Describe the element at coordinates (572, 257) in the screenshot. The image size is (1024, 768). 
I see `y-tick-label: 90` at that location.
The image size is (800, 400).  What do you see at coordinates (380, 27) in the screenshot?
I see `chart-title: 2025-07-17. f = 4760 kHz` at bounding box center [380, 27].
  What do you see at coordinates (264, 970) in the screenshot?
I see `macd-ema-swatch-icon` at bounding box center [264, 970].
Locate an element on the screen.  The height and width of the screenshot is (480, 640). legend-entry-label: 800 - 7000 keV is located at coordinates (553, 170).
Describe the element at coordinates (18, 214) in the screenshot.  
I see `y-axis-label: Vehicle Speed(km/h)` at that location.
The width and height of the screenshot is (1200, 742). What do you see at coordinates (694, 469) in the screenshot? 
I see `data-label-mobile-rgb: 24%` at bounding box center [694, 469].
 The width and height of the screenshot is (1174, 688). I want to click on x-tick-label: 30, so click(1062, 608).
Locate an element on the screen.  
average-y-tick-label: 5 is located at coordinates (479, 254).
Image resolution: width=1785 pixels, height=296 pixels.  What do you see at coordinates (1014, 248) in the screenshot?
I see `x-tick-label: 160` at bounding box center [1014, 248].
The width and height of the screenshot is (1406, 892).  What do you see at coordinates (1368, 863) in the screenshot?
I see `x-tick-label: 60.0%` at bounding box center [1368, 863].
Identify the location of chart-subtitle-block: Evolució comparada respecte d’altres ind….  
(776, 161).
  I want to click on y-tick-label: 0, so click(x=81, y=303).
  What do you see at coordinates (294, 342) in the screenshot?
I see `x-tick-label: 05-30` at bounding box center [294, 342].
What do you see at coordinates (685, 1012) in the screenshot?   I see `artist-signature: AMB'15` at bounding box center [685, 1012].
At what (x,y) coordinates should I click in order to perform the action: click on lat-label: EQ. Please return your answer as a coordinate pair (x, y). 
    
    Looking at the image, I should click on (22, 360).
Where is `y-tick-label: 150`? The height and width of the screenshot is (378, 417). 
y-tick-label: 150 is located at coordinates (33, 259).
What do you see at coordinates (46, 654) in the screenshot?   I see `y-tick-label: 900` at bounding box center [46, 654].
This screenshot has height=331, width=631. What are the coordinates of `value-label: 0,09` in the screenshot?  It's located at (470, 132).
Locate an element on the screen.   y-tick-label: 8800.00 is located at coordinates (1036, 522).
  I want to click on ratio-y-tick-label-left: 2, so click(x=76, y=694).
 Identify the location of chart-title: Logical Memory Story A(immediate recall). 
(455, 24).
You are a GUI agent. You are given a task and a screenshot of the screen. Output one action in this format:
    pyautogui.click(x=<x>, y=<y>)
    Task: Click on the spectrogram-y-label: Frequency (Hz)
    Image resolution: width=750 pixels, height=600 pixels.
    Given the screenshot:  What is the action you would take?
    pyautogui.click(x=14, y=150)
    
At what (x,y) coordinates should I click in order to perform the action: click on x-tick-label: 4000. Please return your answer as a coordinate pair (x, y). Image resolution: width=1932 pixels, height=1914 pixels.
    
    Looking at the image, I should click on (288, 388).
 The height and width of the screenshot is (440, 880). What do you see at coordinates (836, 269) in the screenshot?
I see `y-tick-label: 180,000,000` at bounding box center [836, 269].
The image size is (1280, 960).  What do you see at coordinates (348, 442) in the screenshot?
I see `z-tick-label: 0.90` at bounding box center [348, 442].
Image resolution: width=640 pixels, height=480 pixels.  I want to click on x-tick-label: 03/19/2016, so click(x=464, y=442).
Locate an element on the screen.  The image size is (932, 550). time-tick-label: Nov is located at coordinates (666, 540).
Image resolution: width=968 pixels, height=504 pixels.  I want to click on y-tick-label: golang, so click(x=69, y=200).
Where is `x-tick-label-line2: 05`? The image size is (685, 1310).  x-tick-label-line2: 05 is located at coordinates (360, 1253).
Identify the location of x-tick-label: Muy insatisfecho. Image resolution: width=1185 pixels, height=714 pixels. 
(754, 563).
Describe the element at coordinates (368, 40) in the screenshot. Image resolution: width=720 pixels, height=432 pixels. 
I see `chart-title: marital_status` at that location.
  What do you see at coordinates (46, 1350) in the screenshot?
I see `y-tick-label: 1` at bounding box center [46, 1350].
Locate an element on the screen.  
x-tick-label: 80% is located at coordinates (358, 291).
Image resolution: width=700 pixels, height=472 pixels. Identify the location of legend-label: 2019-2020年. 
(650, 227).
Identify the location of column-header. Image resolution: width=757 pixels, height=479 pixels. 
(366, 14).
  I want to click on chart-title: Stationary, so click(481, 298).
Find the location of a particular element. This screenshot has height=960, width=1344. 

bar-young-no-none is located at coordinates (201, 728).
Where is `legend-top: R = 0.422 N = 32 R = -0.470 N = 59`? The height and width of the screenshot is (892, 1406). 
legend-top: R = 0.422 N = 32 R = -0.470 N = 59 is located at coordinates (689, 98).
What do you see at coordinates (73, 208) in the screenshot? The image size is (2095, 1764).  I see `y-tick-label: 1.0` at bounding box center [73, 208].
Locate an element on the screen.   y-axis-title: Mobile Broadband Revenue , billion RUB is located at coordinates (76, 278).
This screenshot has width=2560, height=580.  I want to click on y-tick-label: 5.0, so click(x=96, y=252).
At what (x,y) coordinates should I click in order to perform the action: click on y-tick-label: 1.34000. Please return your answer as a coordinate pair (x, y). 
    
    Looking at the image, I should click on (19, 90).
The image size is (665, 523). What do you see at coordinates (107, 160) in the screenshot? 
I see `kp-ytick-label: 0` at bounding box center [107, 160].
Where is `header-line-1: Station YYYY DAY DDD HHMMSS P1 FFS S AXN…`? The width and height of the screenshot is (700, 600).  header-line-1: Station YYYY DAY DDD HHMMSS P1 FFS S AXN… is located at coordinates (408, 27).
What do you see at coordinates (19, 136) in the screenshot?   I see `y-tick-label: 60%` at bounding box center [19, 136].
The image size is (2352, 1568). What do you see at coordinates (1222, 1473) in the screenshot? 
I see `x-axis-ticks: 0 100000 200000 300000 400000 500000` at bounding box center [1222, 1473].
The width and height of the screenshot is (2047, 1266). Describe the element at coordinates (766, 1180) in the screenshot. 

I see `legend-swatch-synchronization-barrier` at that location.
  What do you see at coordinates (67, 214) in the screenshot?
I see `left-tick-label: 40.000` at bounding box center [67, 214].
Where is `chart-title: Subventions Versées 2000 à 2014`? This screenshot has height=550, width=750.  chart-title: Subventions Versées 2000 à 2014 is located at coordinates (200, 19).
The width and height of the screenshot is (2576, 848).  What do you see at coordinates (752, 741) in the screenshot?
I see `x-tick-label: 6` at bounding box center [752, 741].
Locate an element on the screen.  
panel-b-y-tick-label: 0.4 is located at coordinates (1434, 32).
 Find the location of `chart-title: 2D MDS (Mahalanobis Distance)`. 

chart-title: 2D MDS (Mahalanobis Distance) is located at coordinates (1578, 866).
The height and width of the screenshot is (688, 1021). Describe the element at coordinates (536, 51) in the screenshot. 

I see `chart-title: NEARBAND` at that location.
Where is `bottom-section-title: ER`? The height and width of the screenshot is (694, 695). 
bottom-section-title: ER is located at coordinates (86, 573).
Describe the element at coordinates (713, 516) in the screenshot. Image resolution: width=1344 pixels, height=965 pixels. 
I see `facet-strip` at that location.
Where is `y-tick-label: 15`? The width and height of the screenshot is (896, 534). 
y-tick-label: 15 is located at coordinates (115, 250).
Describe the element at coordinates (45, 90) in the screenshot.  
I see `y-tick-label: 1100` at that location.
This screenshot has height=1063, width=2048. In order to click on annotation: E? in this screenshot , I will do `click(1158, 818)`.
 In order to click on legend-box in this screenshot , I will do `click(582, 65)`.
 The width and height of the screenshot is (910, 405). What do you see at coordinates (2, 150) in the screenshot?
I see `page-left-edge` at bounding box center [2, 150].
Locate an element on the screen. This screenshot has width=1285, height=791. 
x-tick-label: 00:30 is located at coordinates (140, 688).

════════════════

TASK OBJECTIVE: Could you reproduce verbatim the stretch of records from the line containing "Image resolution: width=1785" through the line containing "center [1014, 248]."?

COMPLETED EXERCISE:
Image resolution: width=1785 pixels, height=296 pixels.  What do you see at coordinates (1014, 248) in the screenshot?
I see `x-tick-label: 160` at bounding box center [1014, 248].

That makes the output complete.